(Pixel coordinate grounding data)
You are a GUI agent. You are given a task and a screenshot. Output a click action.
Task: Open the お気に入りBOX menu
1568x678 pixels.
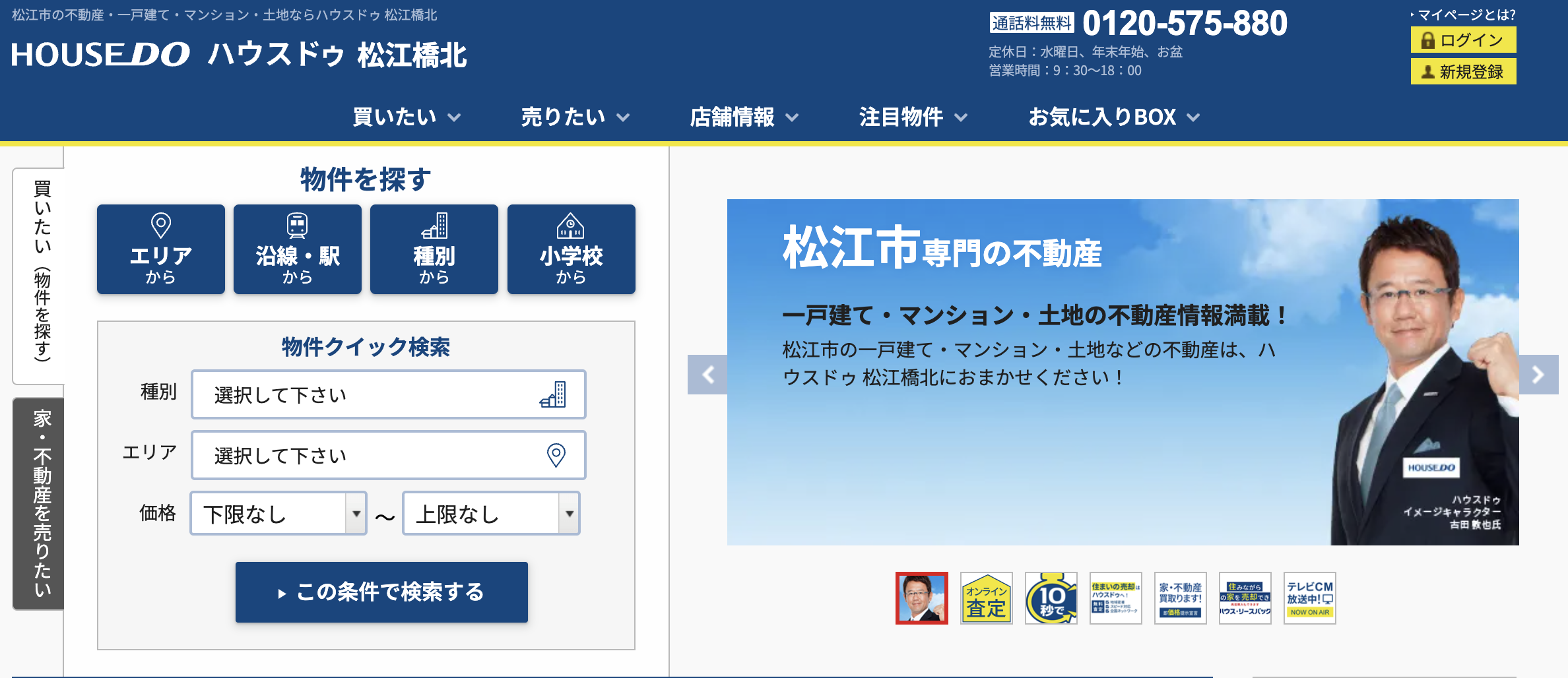coord(1113,117)
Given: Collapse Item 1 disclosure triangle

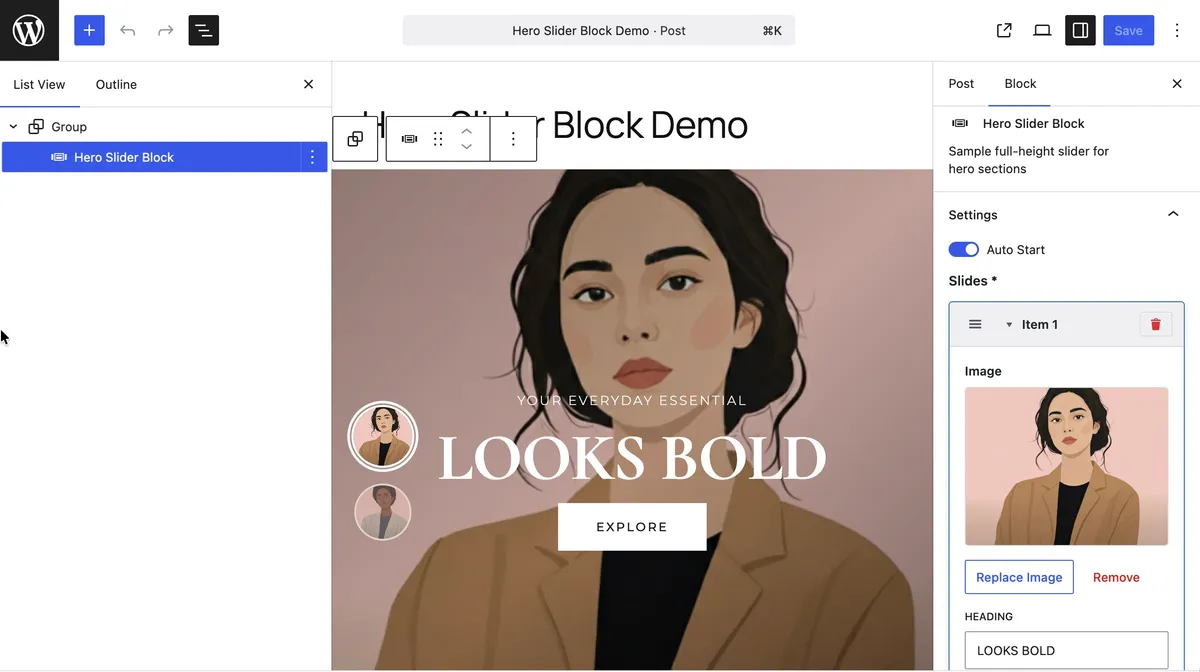Looking at the screenshot, I should 1009,324.
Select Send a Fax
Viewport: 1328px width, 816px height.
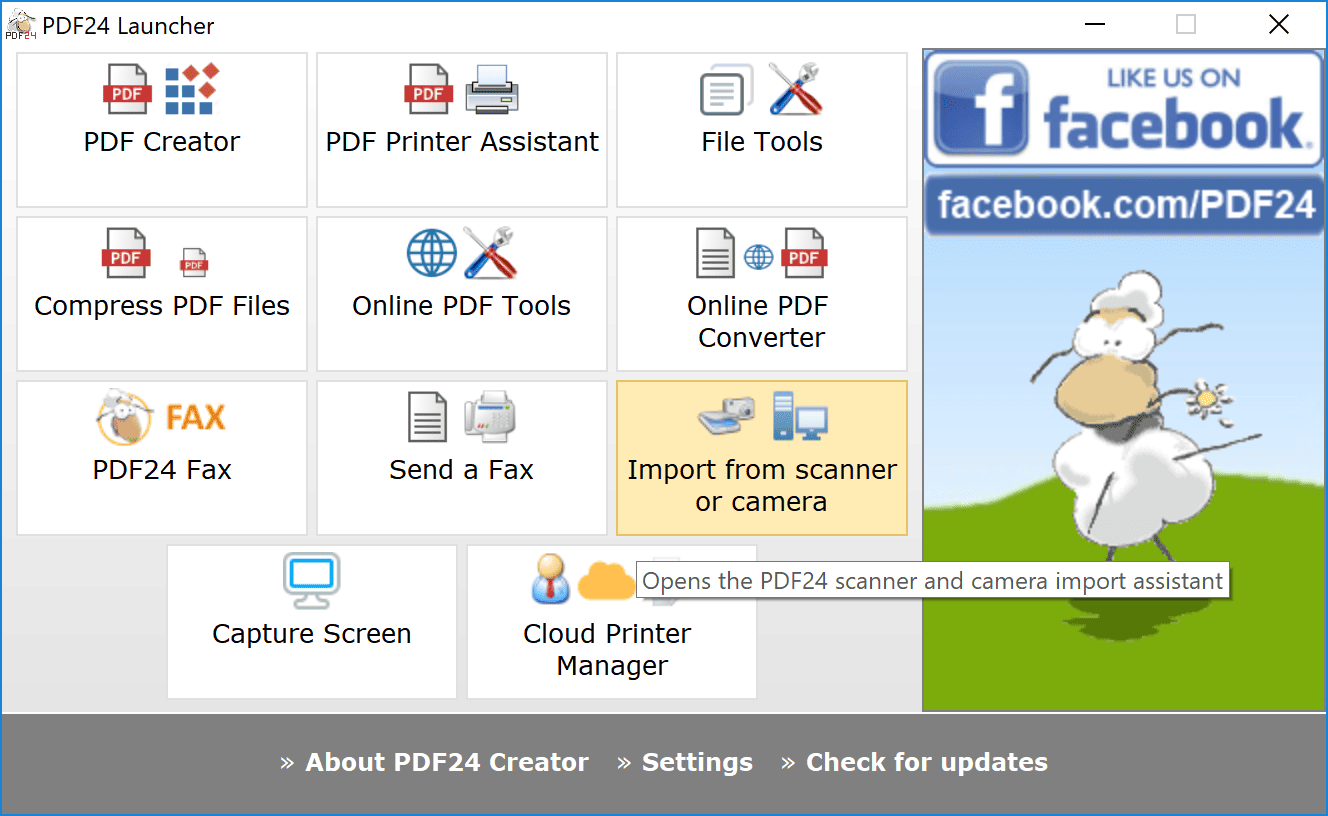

- _EXERCISE PROMPT_: Repeat the data above exactly, leaving out any pictures it holds.

- _REPLY_:
You are a GUI agent. You are given a task and a screenshot. Output a click action.
Task: Open the お気に入りBOX menu
1568x678 pixels.
coord(1113,117)
Given: Collapse Item 1 disclosure triangle

Looking at the screenshot, I should 1009,324.
Select Send a Fax
Viewport: 1328px width, 816px height.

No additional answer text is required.